==== TASK DATA

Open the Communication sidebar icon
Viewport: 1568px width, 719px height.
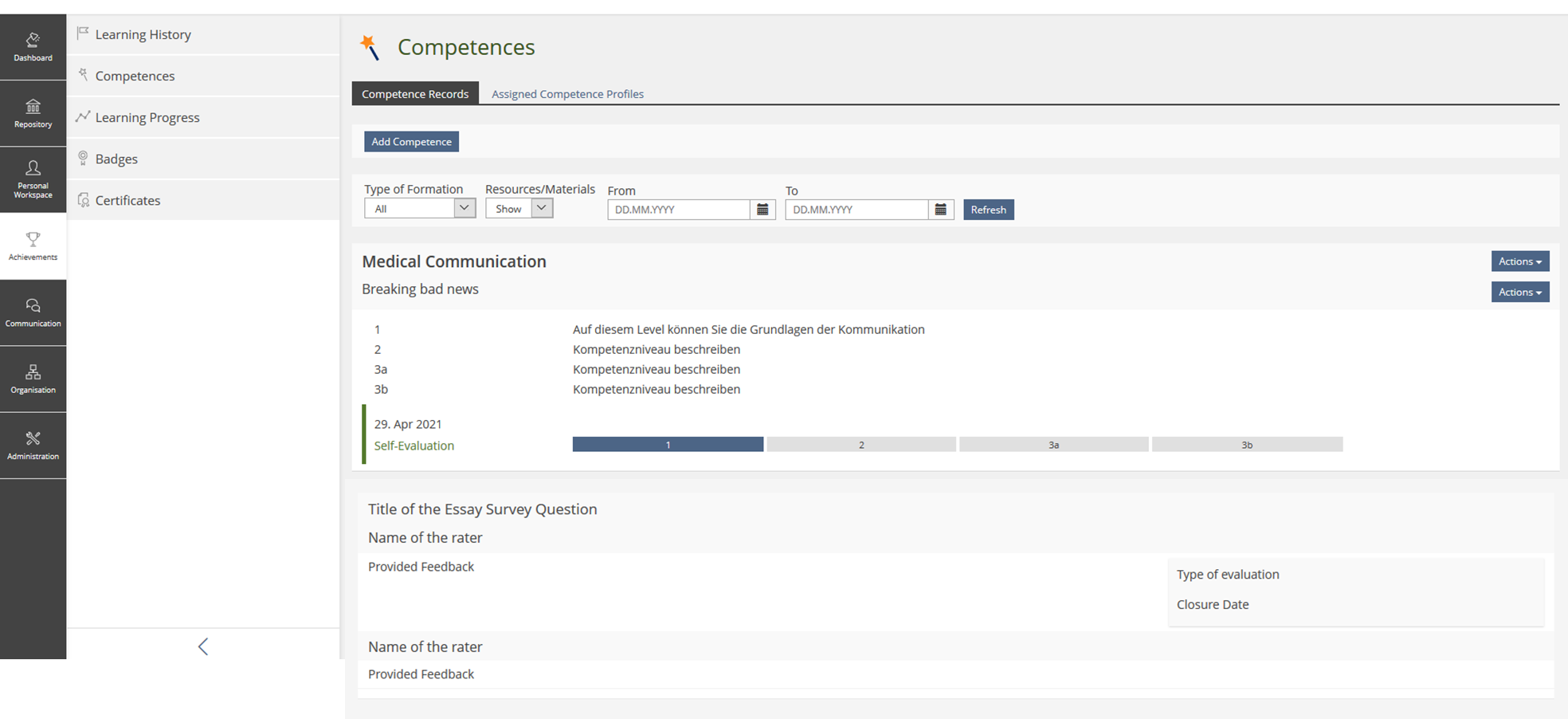[33, 312]
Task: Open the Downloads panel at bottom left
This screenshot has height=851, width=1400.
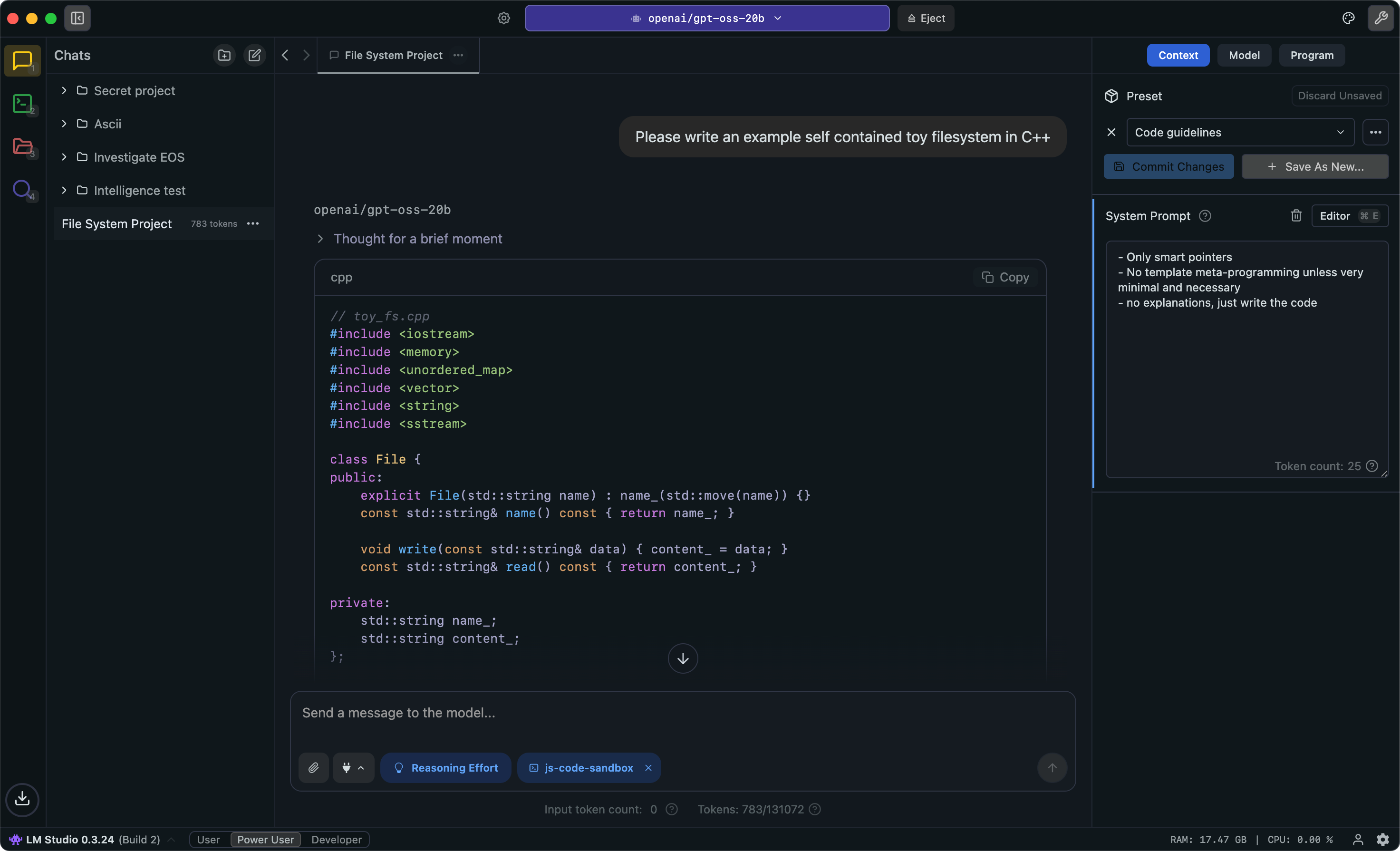Action: 22,800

========

REQUIRED WORK
Copy every record above word for word, leaving out the pictures.

ANSWER TO THE TASK
Open the Communication sidebar icon
Viewport: 1568px width, 719px height.
[33, 312]
Task: Open the Downloads panel at bottom left
This screenshot has height=851, width=1400.
Action: 22,800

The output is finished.